A 2006-2007 study of 6,127 children ages 8-14 and 4,591 caregivers in four OVC programs in Kenya and Tanzania found that services targeting OVC or families affected by HIV/AIDS may also add to stigma. “A noticeable fraction of the sample across each study setting reported that there was community jealousy of services provided to OVC and their families” (Nyangara et al., 2009b: 31). Between 22 and 57 percent of the children across all study sites perceived jealousy for the services they received, while among caregivers these perceptions were higher – from 27 to 67 percent. “These results bear credence to both the importance of engaging the community in decisions regarding who will receive services, as well as programmatic efforts to sensitize the community on the needs of OVC and those of HIV-affected families” (Nyangara et al., 2009b: 31).

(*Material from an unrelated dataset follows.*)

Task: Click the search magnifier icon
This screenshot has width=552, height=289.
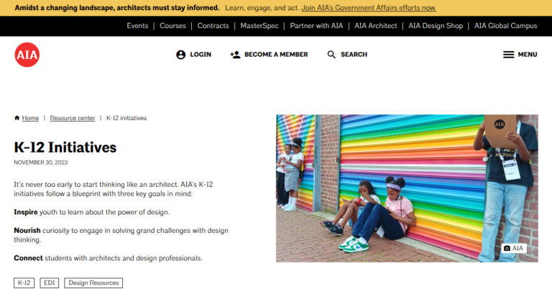Action: tap(331, 55)
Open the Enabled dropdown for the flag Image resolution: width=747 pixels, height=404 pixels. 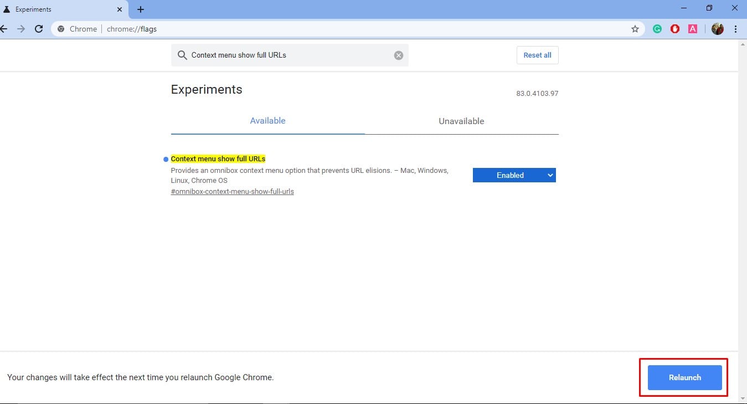pyautogui.click(x=514, y=175)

A 2010 case study in Tanzania found that community-based initiatives to meet the needs of OVC are effective in improving their quality of life. Five months after opening, Goddfrey’s Children’s Centre housed 58 orphans, about one-third of all orphaned children in the community. Orphans were selected based on the severity of their need, with emphasis placed on accommodating double orphans (with neither mother nor father alive). Orphans received three meals a day and 90% attended the public school. The Centre provided after-school help with homework. It cost approximately US $1700 per month to operate the Centre, or a daily cost per child of approximately US $1. In 2005, Tanzanian and US researchers conducted an 18-month evaluation, examining the wellbeing of its children compared with other groups of children in the community. Centre orphans reported significantly fewer symptoms of depression than orphans living in the village with extended family members, and were significantly less depressed than children living with both parents. Centre orphans reported as many social supports as other groups of children in the community and did not report feelings of stigmatization or social isolation. School attendance, optimism towards shaping their future and overall health among Centre orphans was comparable to other children in the community. However, the Centre closed due to lack of sustainable options once US funding ended.